Lemyé v. Sirker

Hasbrouck, J.

There are two appeals. One from an order denying the motion to open the case so as to permit the plaintiff to furnish evidence on the Belgian law governing the disposition of the common property of the parties to the marriage under a pre-nuptial agreement. The other appeal is from the judgment dismissing the complaint herein.

The parties Lemyé and Sirker were married in 1906. They lived together until 1911. Sirker came to America during the World War and accumulated both real and personal property in Schenectady, N. Y.

The plaintiff procured a decree of divorce from Sirker in the Belgian court in June, 1921, and judgment was declared in November of the same year.

Section 5 of the pre-nuptial agreement is as follows: “ There shall be between the parties an association of acquets exclusively composed of the profit and economics (savings) they may make during their marriage and of the unemployed incomes from their respective own property. These incomes, however, shall remain the own property of each party until they are put in the community chest. All purchases (acquired property) by either one of the parties during the marriage, without a clause about remploi (acquisition of real estate with money coming from the sale of one’s own property) shall be, for lack of justification, supposed to have been made with money belonging to the association of acquets.”

Defendant Sirker, prior to November, 1921, acquired No. 155 Barrett street, Schenectady, N. Y., and conducted thereon a restaurant. Sirker, while living with his wife in Belgium, had run the common property — communaute ■— in debt to the extent of some 43,800 francs and the plaintiff paid such debts by giving a mortgage on her own property which was paid by selling the property in 1923.

This action was brought among other things to declare plaintiff a tenant in common with the defendant Charles Sirker in one-half of the restaurant, real estate and for the payment of one-half of the 43,800 francs.

*161The evidence in the action brought in 1927 and tried in July, 1928, consists principally of the depositions of the plaintiff and of two Belgian lawyers testifying to certain Belgian law and to the Belgian Civil Code. On the trial section 1463 of the Code was introduced in evidence and provides as follows: “ The wife, divorced or judicially separated, who has not, within the three months and forty days following the divorce or separation finally declared, accepted the ‘ communaute ’ is supposed to have renounced it.”

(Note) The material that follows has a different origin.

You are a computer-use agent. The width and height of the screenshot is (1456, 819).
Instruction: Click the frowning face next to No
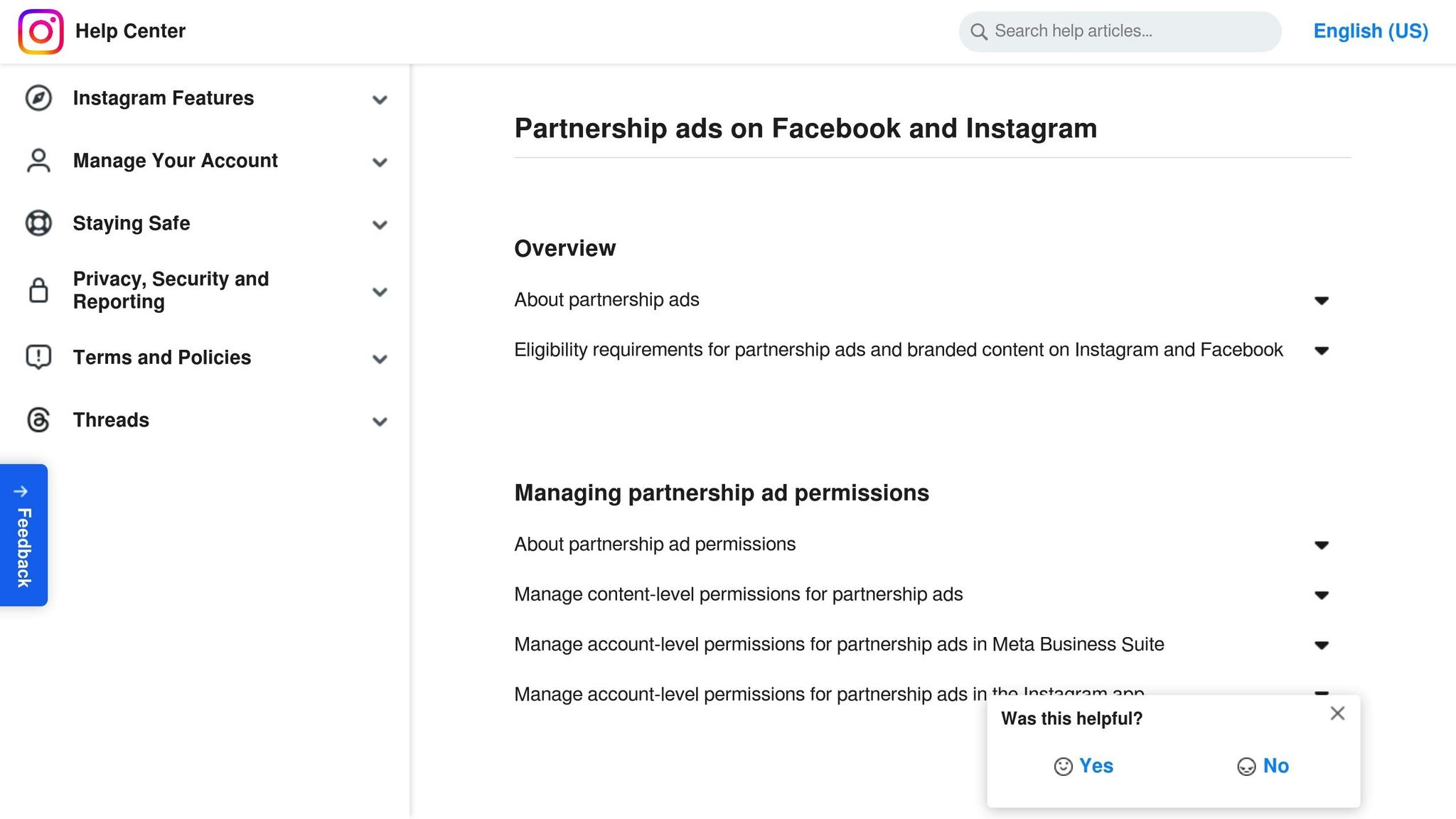coord(1245,766)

At the close of the plaintiff’s case the defendant among other things moved to dismiss the complaint upon the ground that the plaintiff had not accepted the common property after the divorce.

The question apparently not anticipated immediately arose as to what conduct upon the part of the wife constituted acceptance within the statute. The action was submitted to the trial court on July thirty-first.

In September, 1928, the plaintiff’s attorneys wrote to Belgian Counsel Stasse, inquiring about the law on the subject of acceptance. Stasse replied by radiogram on October twelfth and by letter later and in November plaintiff moved the court for leave to open the case to take evidence of legal experts upon the construction to be placed upon and the effect of the acts of the plaintiff regarding her acceptance of the communaute.

It will be observed that the plaintiff’s counsel moved with reasonable speed to make the motion. On December eighth the court denied the motion and on December twenty-seventh rendered his decision dismissing the complaint on the ground that the plaintiff had not accepted the common property.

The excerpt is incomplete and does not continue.